Today’s units react to unsafe conditions in less than a second. This is accomplished through the use of “computerized control modules” and a flame sensing control system known as flame rectification.

The safety used in today’s furnaces that accomplishes flame rectification is the flame sensor. A flame sensor is nothing more than a stainless steel rod partially encased in porcelain.  By itself, it does nothing.  There are no moving parts, no switches.

When attached to a control module, the module sends out an A/C voltage to the sensor. This voltage is always present at the sensor. The reason voltage is always present is because the sensor is always looking for flame, even if there is no call for heat.

If it sensed flame without a call for heat (ie. – gas valve stuck open), the control would see this and make sure the blower and inducer turned on or stayed on to prevent the furnace from becoming a little Chernobyl (complete melt down) in the home.

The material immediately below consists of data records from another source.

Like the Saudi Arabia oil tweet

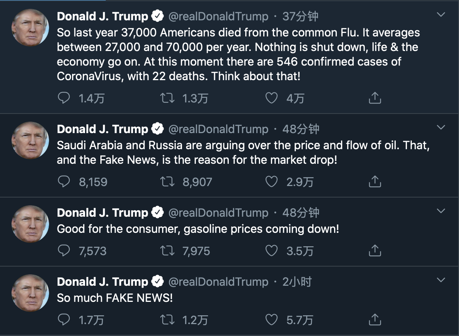(271, 181)
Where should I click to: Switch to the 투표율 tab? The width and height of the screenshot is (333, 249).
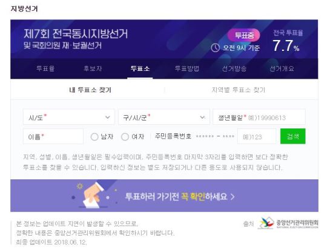45,68
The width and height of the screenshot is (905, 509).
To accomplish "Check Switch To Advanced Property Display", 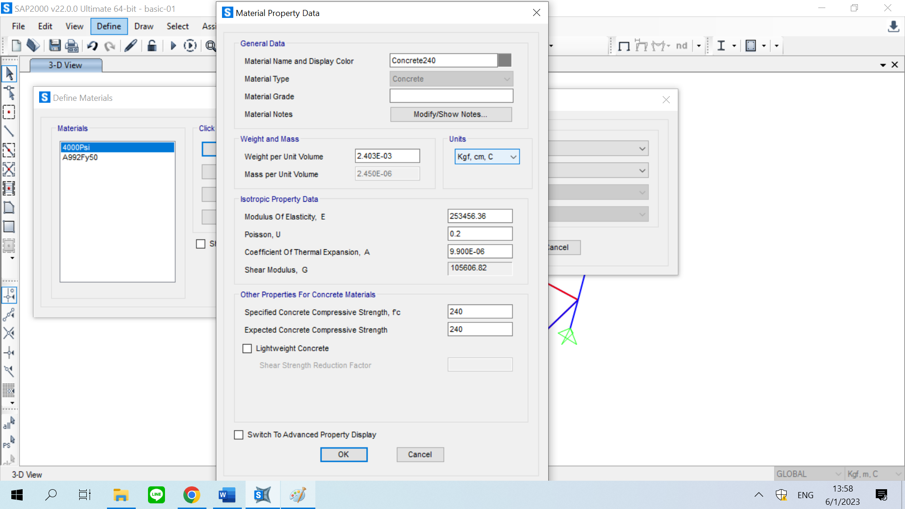I will pos(239,435).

When there is a call for heat and the burners ignite, flame hits this sensor creating a “path to ground through the flame” for the A/C voltage.  When this happens, a pulsating D/C signal, in the form of micro amps goes back to the control and the module decides if the signal is strong enough to allow the unit to continue operating.  Because this system is “electronic”, it reacts to unsafe ignition problems in fractions of seconds instead of minutes.

As stated above, the flame sensor does not contain any moving or functional parts.  The flame sensor is energized with AC voltage, which is rectified to DC in the presence of flame.  The DC current flow is measurable in micro amps (uA).  A minimum micro amp measurement is required to continue the heating cycle.  On gas furnaces, 3.7 uA is a typical measurement and measurements less than .5 uA result in interruption of the heating cycle.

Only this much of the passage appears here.